» **Supplied entries**
================================

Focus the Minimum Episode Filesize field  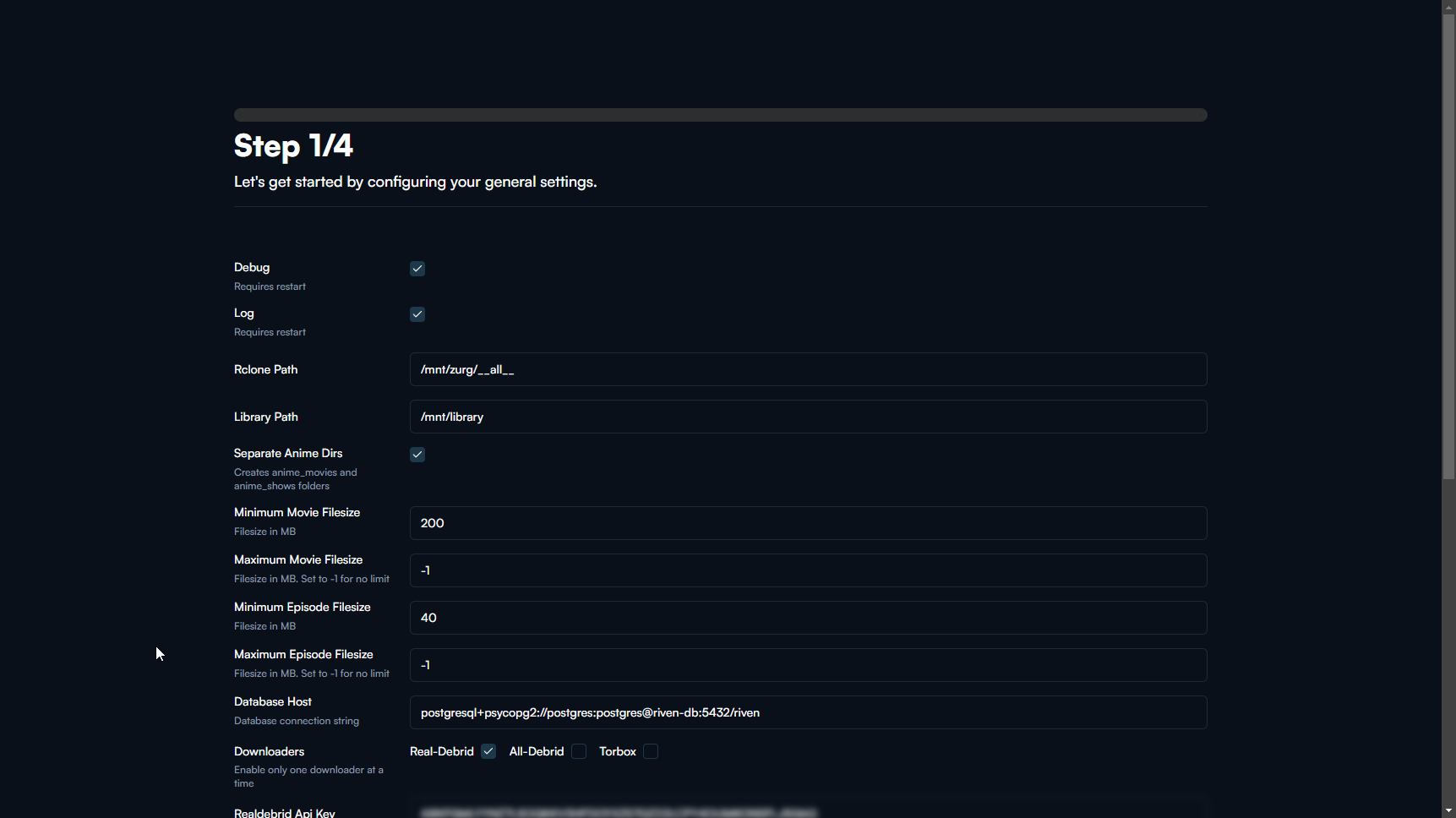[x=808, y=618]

================================

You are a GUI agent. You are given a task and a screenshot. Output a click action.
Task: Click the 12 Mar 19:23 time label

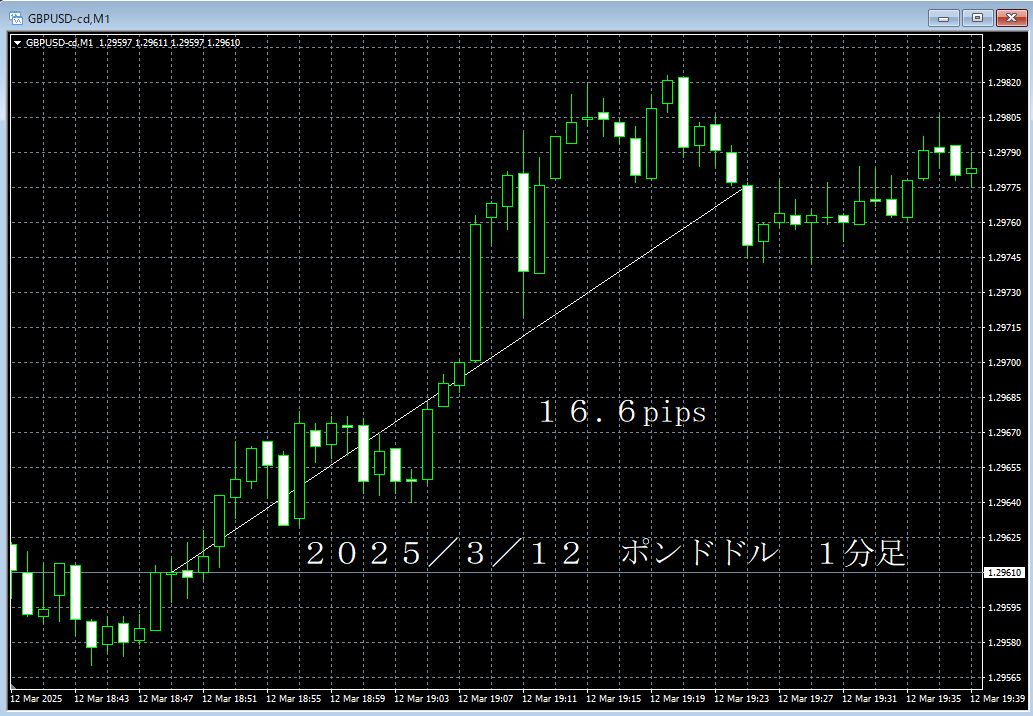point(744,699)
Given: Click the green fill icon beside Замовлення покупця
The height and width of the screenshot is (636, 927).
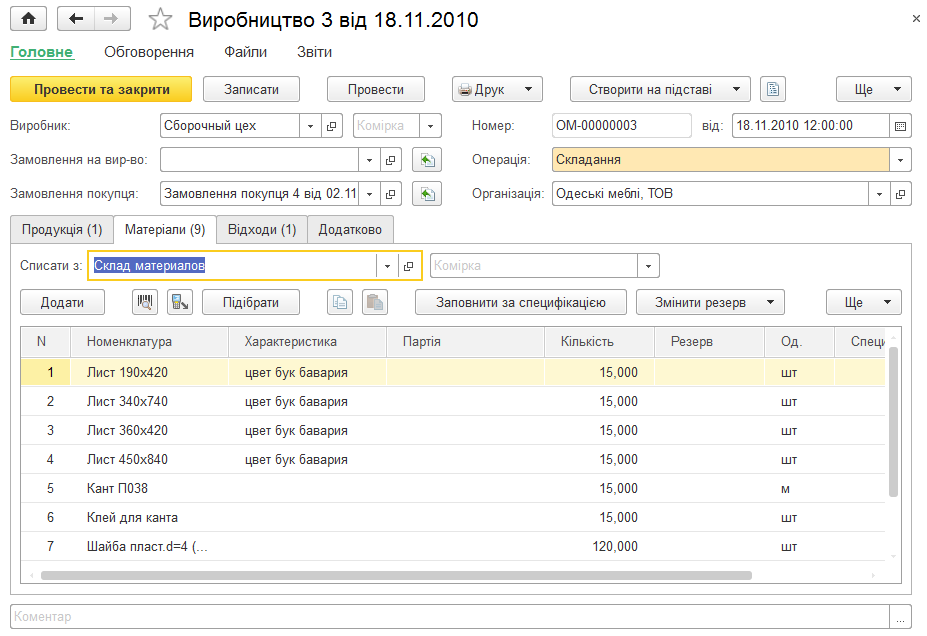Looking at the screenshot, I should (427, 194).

================================

» **Directions for this task**
Go back to the listing above and write out the lines starting at the one with "You are a GUI" and ending at the one with "Given: Click the", inclusive, exactly and without pictures.

» **Output below**
You are a GUI agent. You are given a task and a screenshot. Output a click action.
Task: Click the 12 Mar 19:23 time label

point(744,699)
Given: Click the green fill icon beside Замовлення покупця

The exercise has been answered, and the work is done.